September: Zucchini on toast

September: Zucchini on toast

With my favorite season breezing in, I’m finding myself at the Union Square Greenmarket more and more. The colors alone are so uplifting that I couldn’t resist buying some bright pink, red, and orange celosias for my desk. The hashtag-inclined might call that a bit of #cubicleambiance.

Vibrant fuzzy flowers aside, I also picked up a couple of ingredients for my monthly foray into The Larder. If you couldn’t tell by now, I’ve been leaning toward the easier recipes in the book. I like to think this is less a result of hesitation than of an honest preference for simple ingredient-driven meals.

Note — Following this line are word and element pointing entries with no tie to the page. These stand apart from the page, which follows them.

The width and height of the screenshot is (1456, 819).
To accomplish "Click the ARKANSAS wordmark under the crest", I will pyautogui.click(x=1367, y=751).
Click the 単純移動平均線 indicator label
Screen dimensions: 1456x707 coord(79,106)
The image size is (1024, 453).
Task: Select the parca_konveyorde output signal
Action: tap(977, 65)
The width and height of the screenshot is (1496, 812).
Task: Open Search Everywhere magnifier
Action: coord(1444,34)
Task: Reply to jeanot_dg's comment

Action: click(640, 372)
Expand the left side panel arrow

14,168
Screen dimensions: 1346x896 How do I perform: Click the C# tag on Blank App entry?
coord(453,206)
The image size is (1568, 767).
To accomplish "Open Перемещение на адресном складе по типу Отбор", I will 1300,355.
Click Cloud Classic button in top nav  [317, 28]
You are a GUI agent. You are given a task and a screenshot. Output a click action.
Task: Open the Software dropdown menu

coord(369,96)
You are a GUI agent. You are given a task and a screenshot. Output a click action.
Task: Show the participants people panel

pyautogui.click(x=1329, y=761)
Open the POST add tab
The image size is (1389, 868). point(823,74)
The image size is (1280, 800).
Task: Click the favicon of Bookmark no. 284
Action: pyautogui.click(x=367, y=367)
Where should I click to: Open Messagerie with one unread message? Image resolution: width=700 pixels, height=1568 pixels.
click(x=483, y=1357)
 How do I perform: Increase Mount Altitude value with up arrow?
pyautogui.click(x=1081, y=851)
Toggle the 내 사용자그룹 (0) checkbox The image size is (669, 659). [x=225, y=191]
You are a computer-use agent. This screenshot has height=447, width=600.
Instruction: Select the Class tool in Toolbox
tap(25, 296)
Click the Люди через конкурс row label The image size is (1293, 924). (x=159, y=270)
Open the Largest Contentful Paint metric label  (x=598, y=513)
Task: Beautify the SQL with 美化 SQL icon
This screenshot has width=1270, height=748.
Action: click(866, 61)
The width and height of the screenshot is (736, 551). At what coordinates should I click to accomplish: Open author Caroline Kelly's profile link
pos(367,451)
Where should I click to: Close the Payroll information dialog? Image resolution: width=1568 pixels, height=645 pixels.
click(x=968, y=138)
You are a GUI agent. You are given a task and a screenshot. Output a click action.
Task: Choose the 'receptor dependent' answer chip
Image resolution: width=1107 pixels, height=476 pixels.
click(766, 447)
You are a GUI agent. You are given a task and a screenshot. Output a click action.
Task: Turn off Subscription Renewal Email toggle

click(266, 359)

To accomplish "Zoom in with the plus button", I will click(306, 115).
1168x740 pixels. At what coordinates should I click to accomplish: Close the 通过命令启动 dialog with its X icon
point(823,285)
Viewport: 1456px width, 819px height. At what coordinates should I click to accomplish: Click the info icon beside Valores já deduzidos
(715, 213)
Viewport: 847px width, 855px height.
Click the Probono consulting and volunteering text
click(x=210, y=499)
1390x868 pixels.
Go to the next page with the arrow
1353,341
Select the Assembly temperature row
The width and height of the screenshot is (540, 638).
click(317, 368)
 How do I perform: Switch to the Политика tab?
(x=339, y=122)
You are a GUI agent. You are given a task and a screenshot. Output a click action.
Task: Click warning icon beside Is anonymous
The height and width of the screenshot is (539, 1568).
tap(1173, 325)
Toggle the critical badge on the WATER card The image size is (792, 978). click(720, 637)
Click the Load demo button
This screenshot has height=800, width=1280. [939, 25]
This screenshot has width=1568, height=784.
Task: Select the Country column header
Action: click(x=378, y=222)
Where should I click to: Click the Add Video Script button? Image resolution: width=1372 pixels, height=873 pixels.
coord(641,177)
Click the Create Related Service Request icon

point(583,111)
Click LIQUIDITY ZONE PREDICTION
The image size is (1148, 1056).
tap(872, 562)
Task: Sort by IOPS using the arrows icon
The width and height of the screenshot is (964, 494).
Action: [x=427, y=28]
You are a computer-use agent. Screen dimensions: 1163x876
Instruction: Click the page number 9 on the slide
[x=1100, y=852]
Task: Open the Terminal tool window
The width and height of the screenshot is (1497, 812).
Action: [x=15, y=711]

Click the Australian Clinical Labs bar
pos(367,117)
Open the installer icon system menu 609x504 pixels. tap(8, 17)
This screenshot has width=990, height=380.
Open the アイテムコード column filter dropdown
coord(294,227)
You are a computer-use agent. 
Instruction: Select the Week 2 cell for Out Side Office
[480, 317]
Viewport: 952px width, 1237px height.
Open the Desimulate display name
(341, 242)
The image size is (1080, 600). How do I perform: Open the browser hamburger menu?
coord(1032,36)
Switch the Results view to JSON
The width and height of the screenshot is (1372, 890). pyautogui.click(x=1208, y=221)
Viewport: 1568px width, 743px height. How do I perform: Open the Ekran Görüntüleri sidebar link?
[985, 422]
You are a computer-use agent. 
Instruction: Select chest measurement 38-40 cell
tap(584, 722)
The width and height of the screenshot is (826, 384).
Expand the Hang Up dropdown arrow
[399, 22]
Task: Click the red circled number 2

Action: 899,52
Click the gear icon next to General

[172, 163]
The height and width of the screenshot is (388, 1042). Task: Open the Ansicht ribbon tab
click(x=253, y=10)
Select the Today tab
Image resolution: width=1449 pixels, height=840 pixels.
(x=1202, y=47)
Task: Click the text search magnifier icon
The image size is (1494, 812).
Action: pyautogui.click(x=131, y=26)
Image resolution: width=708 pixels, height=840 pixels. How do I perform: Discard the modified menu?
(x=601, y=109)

Last night’s dinner celebrated one of Jon’s favorite vegetables, the zucchini. You can read more about the recipe on Deb in Hawaii’s blog, Kahakai Kitchen. The heavenliness you’re looking at in this picture is toast with lightly fried thin slices of zucchini over a dressing of goat cheese, olive oil, lemon zest, and shredded basil.

I spent the end of my summer luxuriating with Bee Wilson’s kitchen history, Consider the Fork. With fascinating chapters on the development of everything from our use of fire and ice to our kitchen utensils and gadgetry to our kitchens themselves, it really made me think about the history behind every meal we make. Sure, this recipe is pretty elementary compared to Slater’s tarts and pastries and “mirabelle feasts” (his words, not mine) but there’s an undercurrent of cultural and personal history that makes this little meal special somehow.

Our habañero plants reaching for the sun. Always learning and growing.

There’s a relationship and a sense of experience I’m developing with my kitchen. I laugh as I recall my mother once exclaiming “My baby knows how to chiffonade!” as I slice thin shreds of basil. I choose to slice the zucchini thinly with a knife instead of a peeler and have the intuition to know which knife I prefer and how thin is dangerously thin. I trust my reflexes to tell me how quickly to jump back from the stove after dropping a slice of zucchini in a pan of hot olive oil. I have practiced the dance of rushing my step-ladder to the panicking smoke alarm when I’ve forgotten to open the kitchen window.

Zucchini on toast may not seem that exciting, but it will never be made exactly the same as it was this one night in this one kitchen for these two hungry people. Every meal is a memory.